[Stored records]
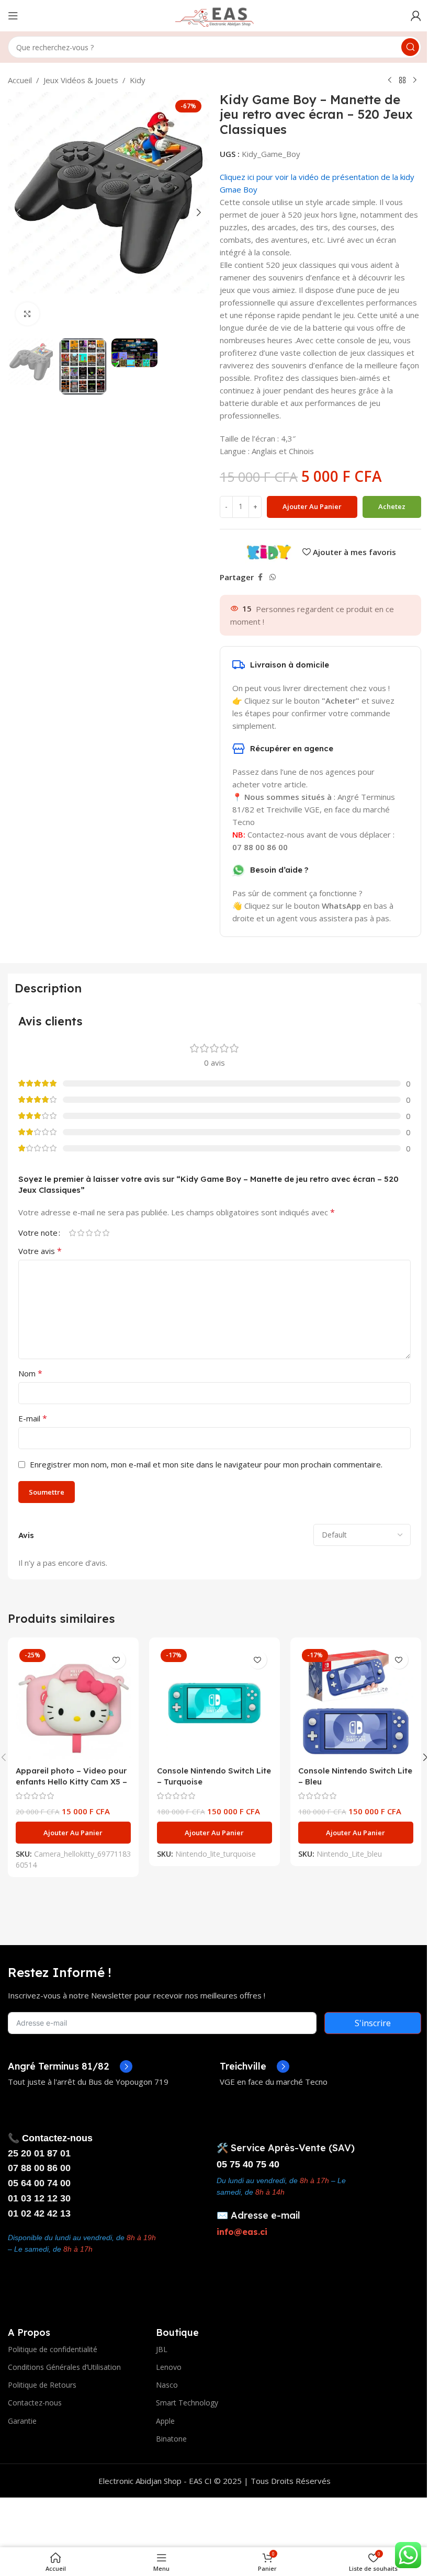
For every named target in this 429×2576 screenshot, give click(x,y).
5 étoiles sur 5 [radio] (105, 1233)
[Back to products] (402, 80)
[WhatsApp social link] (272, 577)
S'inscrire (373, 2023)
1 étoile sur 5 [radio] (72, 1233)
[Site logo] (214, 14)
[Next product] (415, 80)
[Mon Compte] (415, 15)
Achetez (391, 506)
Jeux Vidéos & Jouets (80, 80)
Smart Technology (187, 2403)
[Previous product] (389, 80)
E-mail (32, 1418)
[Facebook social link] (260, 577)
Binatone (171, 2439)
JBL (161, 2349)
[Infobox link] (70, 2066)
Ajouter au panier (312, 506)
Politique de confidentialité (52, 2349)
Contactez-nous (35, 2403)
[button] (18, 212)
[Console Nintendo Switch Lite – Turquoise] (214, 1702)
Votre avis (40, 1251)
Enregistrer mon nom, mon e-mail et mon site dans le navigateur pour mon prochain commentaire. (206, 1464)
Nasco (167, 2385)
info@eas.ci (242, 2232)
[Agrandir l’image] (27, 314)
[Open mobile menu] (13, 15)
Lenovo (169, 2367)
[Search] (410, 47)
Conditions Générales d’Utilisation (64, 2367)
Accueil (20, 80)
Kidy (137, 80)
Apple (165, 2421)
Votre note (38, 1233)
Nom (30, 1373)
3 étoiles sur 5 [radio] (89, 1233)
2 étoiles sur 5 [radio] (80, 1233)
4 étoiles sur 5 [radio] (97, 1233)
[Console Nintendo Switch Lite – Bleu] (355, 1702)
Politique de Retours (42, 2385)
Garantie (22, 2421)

Work instruction – The word to look for is "mail"; copy out every line of the entries that holds it.

Answer section –
E-mail (32, 1418)
Enregistrer mon nom, mon e-mail et mon site dans le navigateur pour mon prochain commentaire. (206, 1464)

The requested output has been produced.